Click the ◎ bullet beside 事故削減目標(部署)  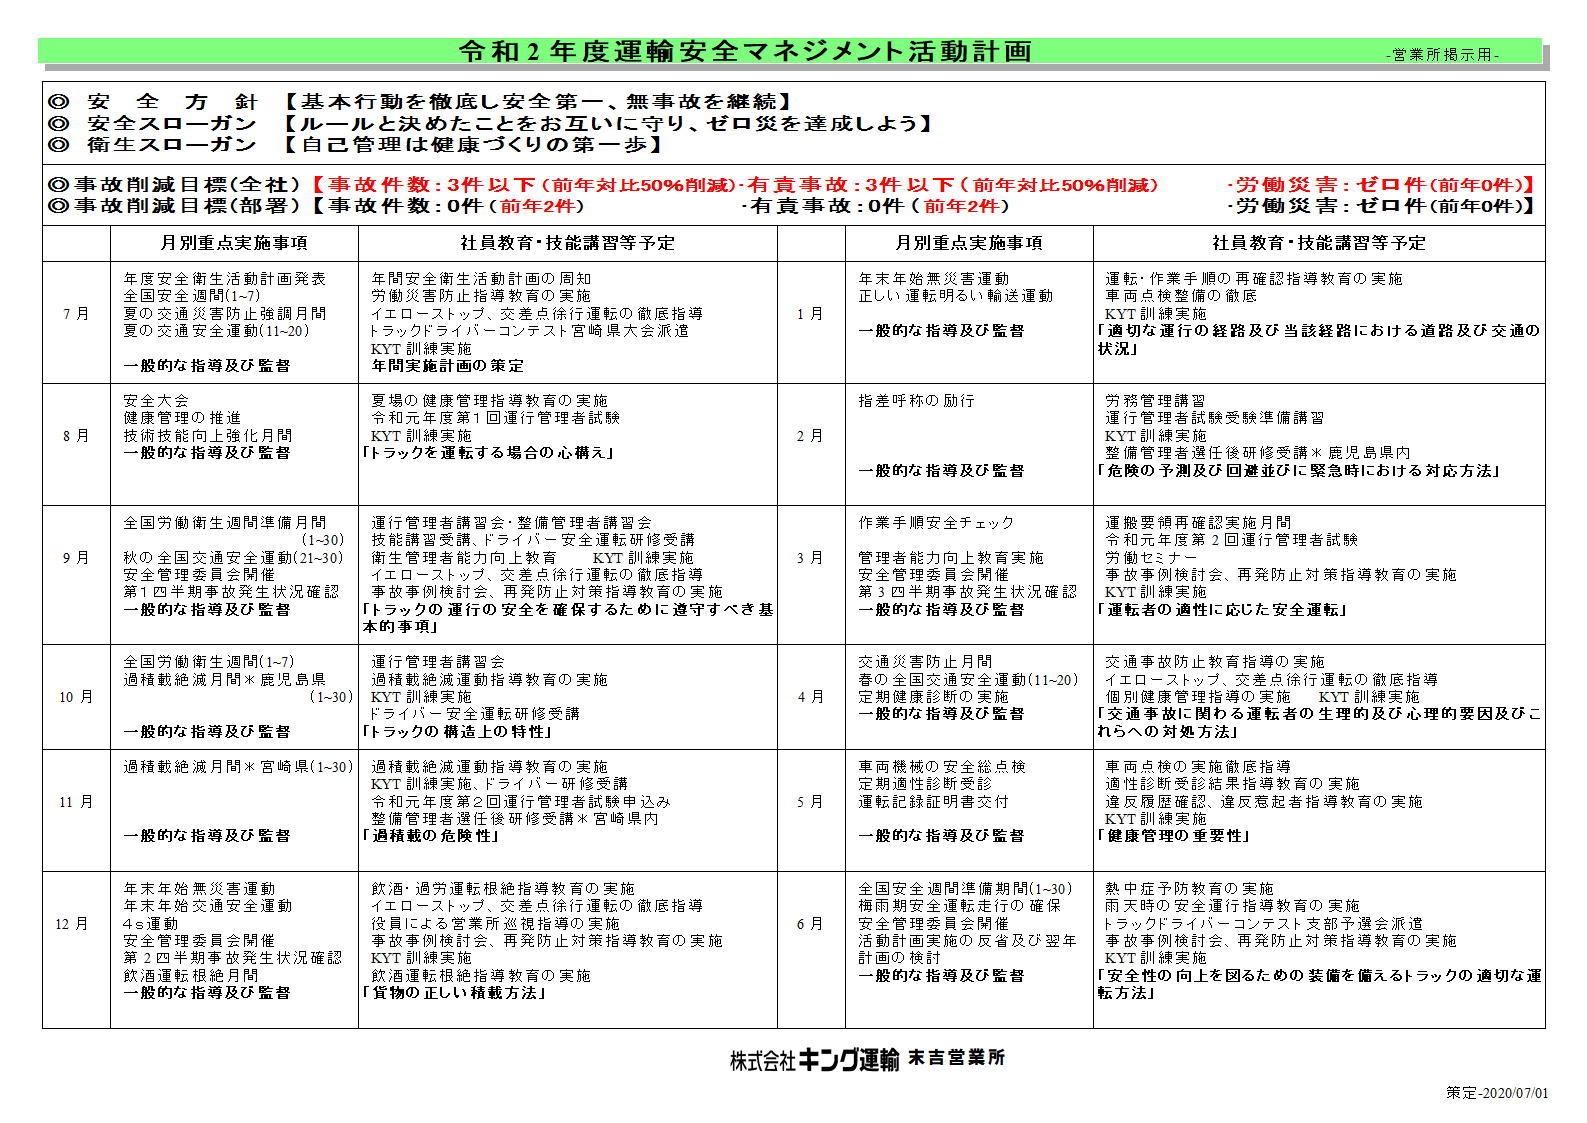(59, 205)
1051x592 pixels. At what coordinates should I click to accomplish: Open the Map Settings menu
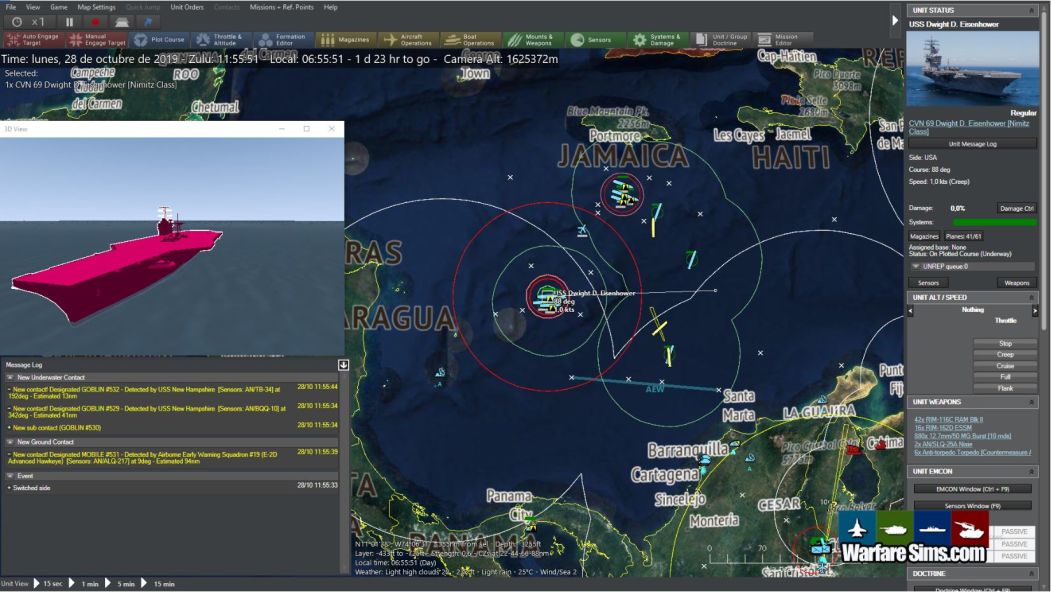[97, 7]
○ ○ ○ ○ ○
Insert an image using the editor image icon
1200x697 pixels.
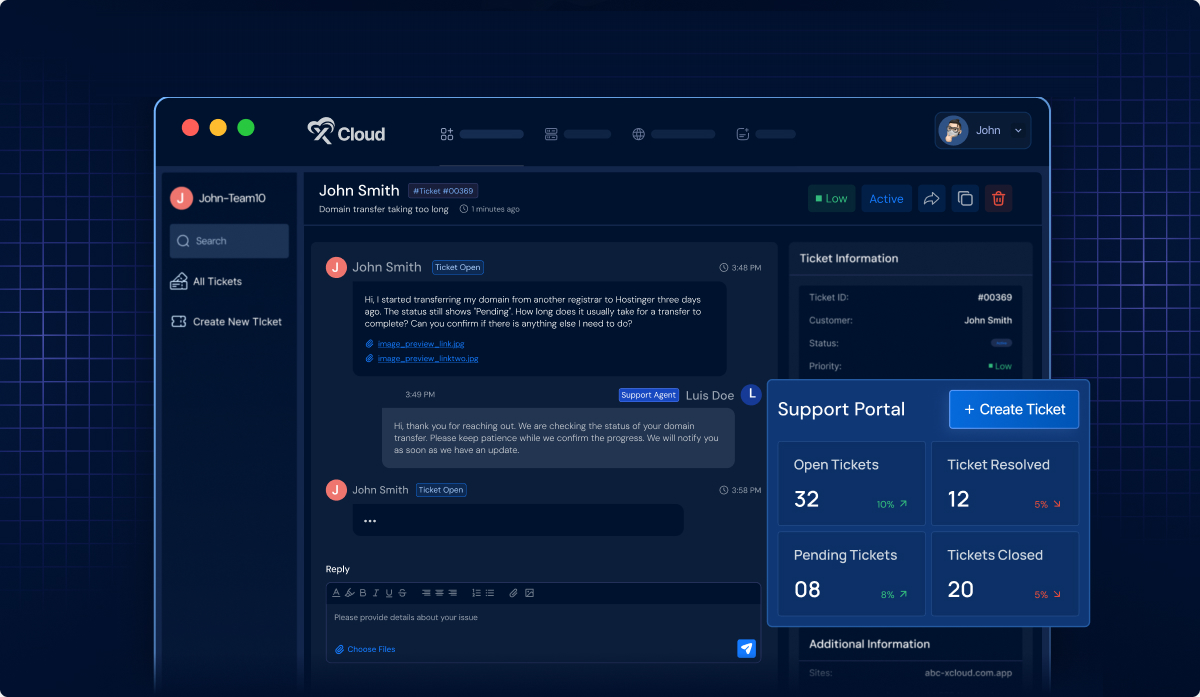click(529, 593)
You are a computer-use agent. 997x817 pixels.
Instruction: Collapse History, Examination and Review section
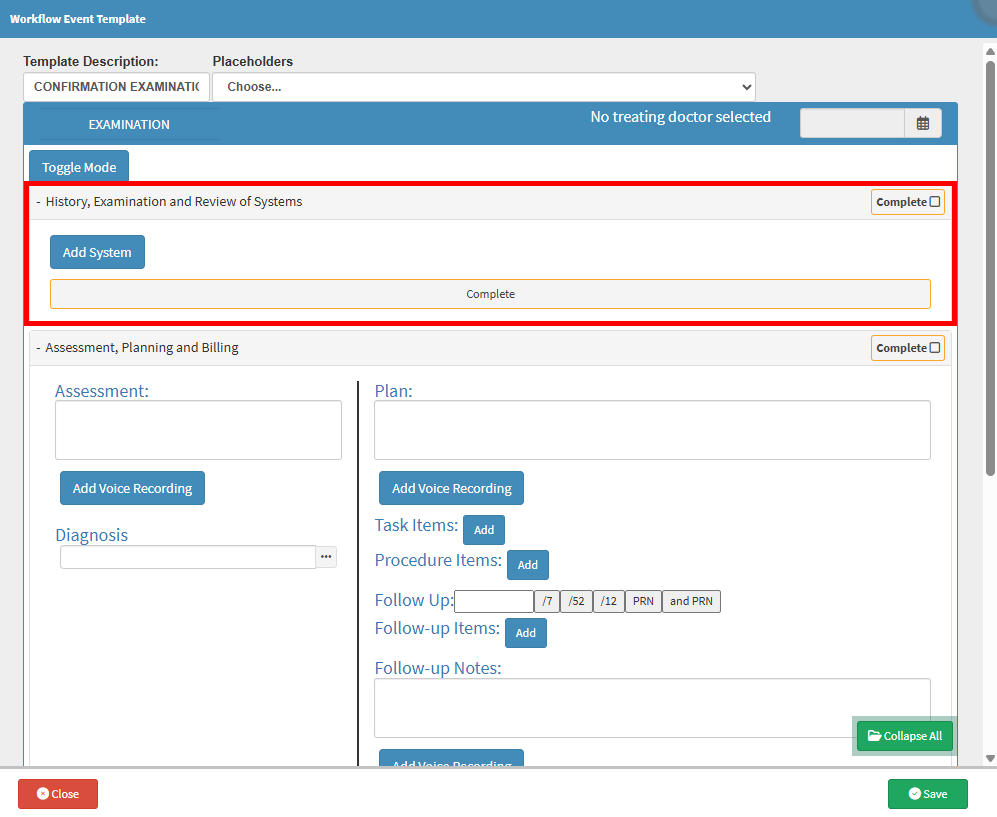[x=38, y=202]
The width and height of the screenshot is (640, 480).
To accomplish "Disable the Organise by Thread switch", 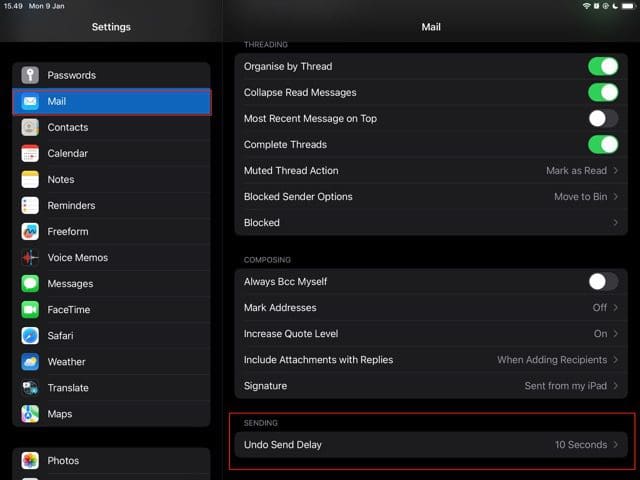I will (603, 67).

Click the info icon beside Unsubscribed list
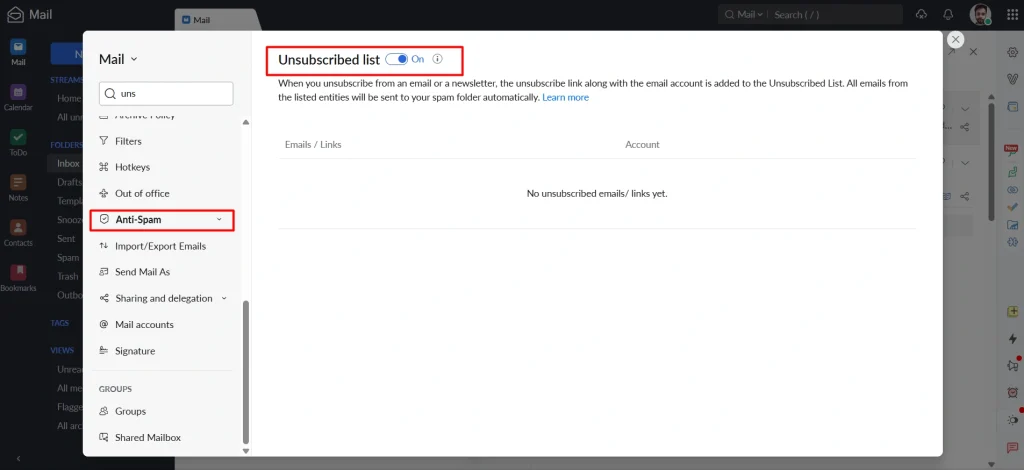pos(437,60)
○ ○ ○ ○ ○
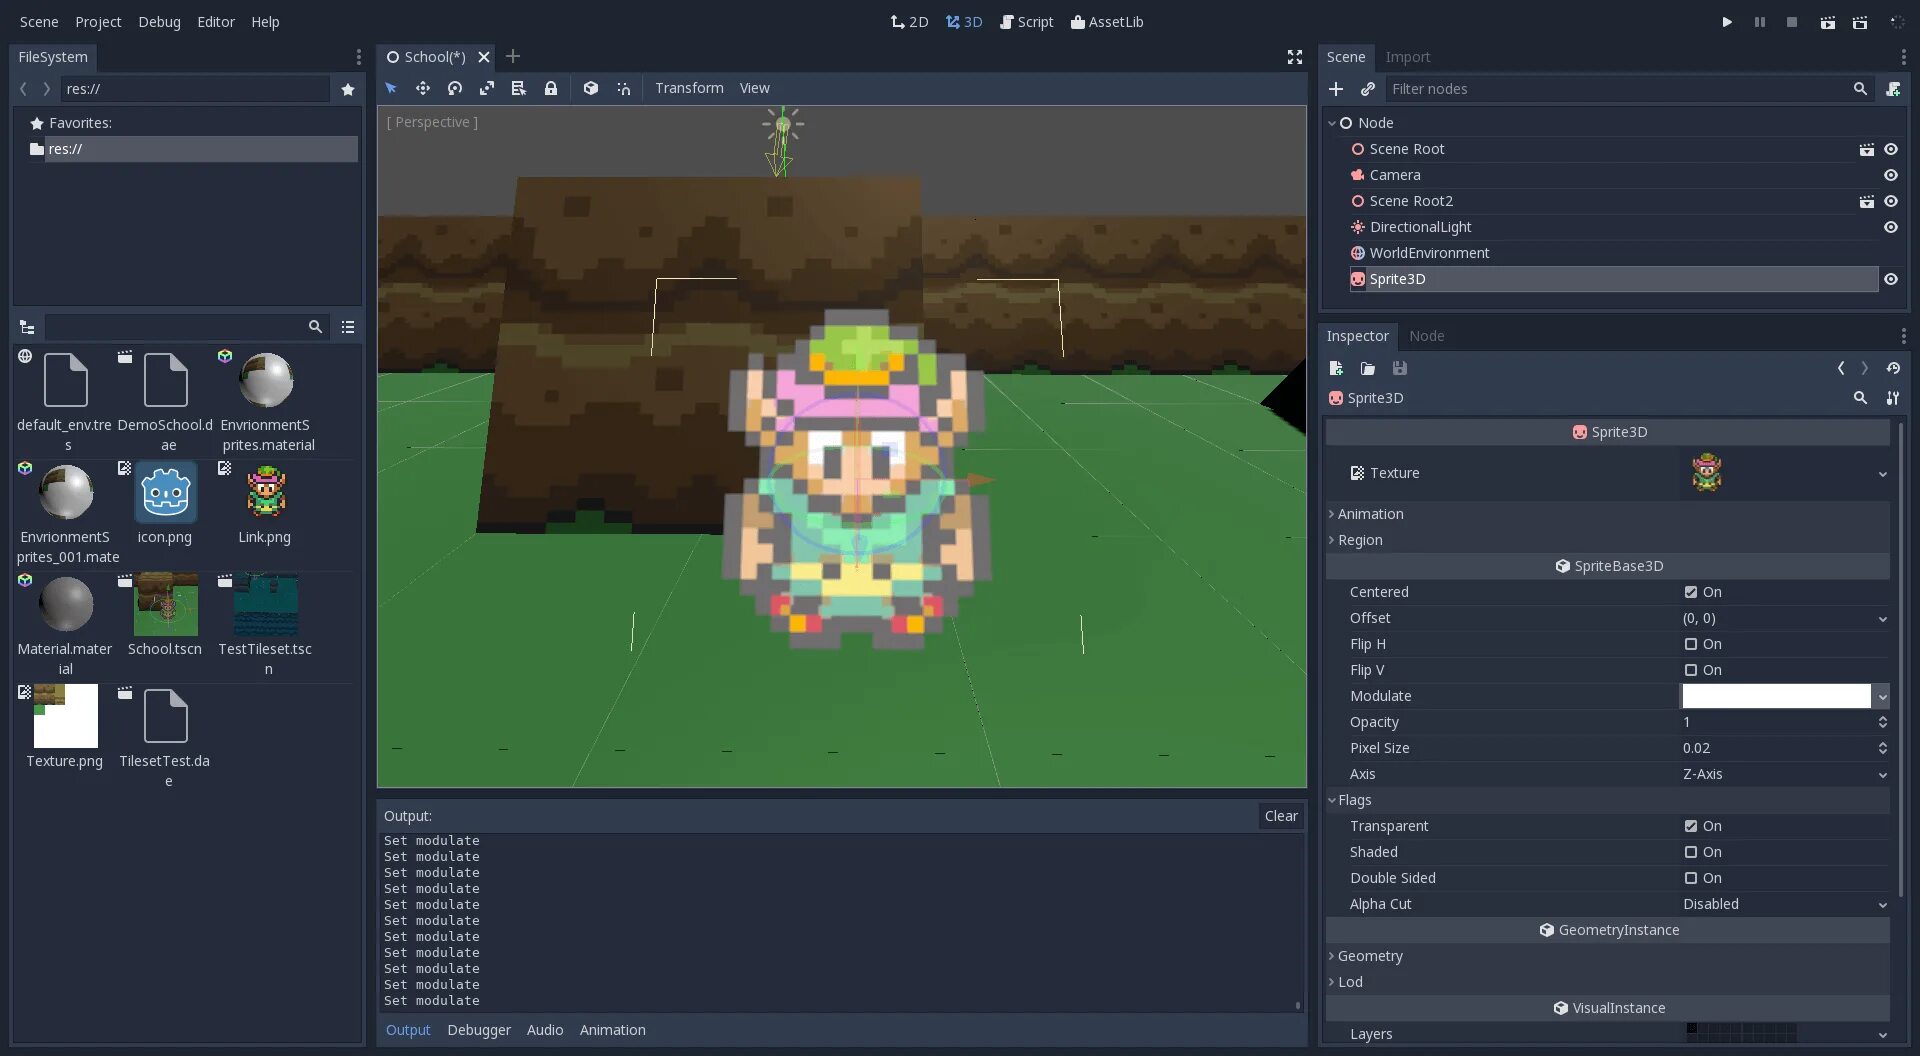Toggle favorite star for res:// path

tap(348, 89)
○ ○ ○ ○ ○
Once the line with "1200x697 pixels." has been found above, output that line and every later line exactly, stopping after the line with "The width and", and omit the pictures.

# ANSWER TO THE PROBLEM
1200x697 pixels.
click(529, 593)
You are a computer-use agent. 997x817 pixels.
Instruction: Collapse History, Examination and Review section
[x=38, y=202]
The width and height of the screenshot is (640, 480).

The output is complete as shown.